December 12, 2007 (the date of publication in Russian)

Alexander Rudakov


Pre-war borders to be re-established?

For a long time, Washington and Brussels shared the view that the only problem of the sovereign republic of Moldova is "Russian imperialism", which prevents Kishinev (Chisinau) from taking the right bank of the Dniester under control. The reality appeared to be more complicated than sundry schemes. Last week, Moldova's President Vladimir Voronin, who used to display loyalty to Western powers and rejected the Russian plan of reconciliation through federalization of the republic, declared that he is going to report to the EU headquarters for insolence of a particular state which "is waging aggression" against his country. This state appeared to be the democratic Romania, presently a member of both the EU and NATO.

Mr. Voronin admitted he had been tolerating the pressure for years. "We hoped Romania's behavior to change after entering the EU", he sadly stated. "But now, we see we've committed a mistake. Romania has lately become even more aggressive".

It was shocking for Mr. Voronin to find out that the Bucharest officials are going to dispute Moldova's sovereignty, and view the country as an "unlawfully alienated territory".

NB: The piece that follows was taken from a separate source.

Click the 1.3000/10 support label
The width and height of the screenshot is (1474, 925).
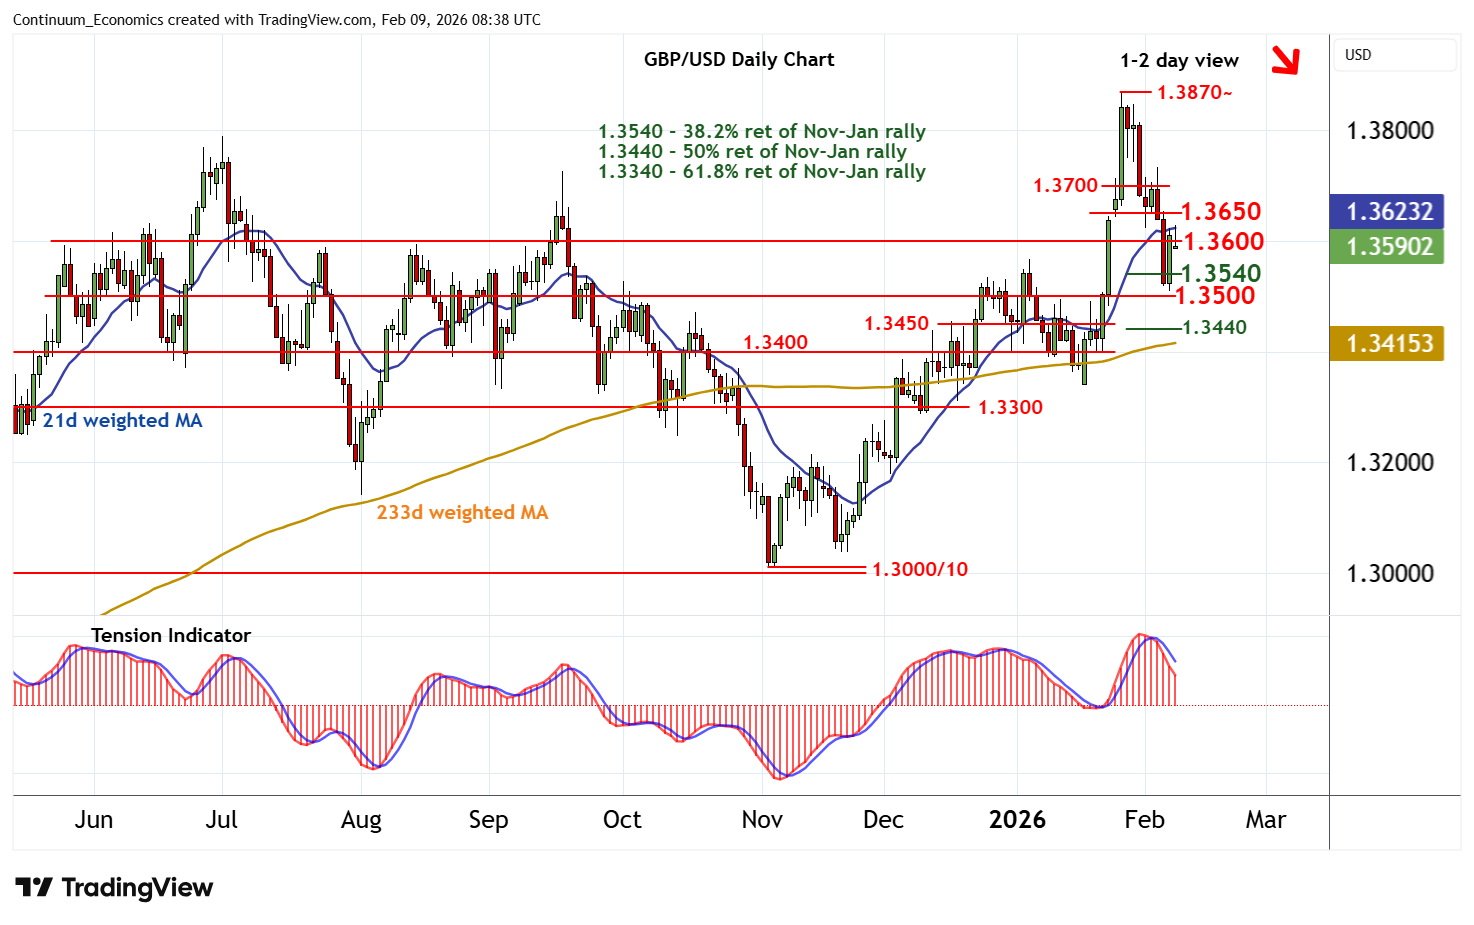tap(919, 570)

In late November, Filip Teodorescu, Romania's Ambassador in Kishinev, characterized the 1947 Paris Treaty, establishing Romania's borders as "a falsification of history". He claimed that the document was signed "because Romania at that time was defeated and occupied country" at that time. Teodorescu is convinced that the Paris Peace Treaty is not more legitimate, and can't serve as a juridical substantiation for the existing Romania-Moldova border along the Prut river.

This statement sounded strange, regarding the fact that Romania was not an occupied country by the end of the war. After the pro-Nazi dictator Ion Antonescu was overthrown, Romania joined the anti-Hitler coalition and fought on the Soviet side, deserving later a territorial reward. Romania's new borders included a part of Transylvania, alienated from the country shortly before the war on the decision of international arbitration under the auspices of Nazi Germany. It is noteworthy that after the war, neither the relatively independent leftist dictator Ceausescu nor King Mihai laid claims on Moldova.

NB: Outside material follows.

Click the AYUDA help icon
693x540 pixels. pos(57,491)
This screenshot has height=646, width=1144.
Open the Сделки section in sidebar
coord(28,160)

Today's Bucharest, however, is driven not by a historical but a political logic. The leading parties of Romania have to look back at the supporters of Great Romania party which demands annexation of not only Moldova but also the Ukrainian territory of Bukovina. Therefore, Romania's intent to dispute legitimacy of Moldova’s independence may severe tensions also with Kiev. The last meeting of Presidents Trajan Basescu and Viktor Yushchenko in November resulted with a hysterical outburst from Ukraine's side, indicating probability of this development.

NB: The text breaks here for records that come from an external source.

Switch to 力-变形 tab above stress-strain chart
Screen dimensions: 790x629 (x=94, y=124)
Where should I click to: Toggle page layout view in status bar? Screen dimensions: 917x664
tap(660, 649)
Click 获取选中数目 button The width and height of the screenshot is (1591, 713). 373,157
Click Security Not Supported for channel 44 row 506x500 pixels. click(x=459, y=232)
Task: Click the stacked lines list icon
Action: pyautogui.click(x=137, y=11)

Viewing the problem from the standpoint of Russian interests, the paradox of an aggressor under aggression (Moldova, in its turn, would like to overtake the presently independent, though unrecognized Republic of Transdniester) may become the key for a radical solution of the Transdniester problem. In case Moldova rejects the Paris Treaty, it won't anyway be able to lay claims on Transdniester. This fact is well understood in Bucharest: in late 2006, President Trajan Basescu, offering Moldova to enter the EU in an alliance, spoke about Dniester as of the future border of the state. In its turn, Transdniester will acquire prefect legal grounds for becoming a part of Russia (this option is supported by an absolute majority of Transdniester's population).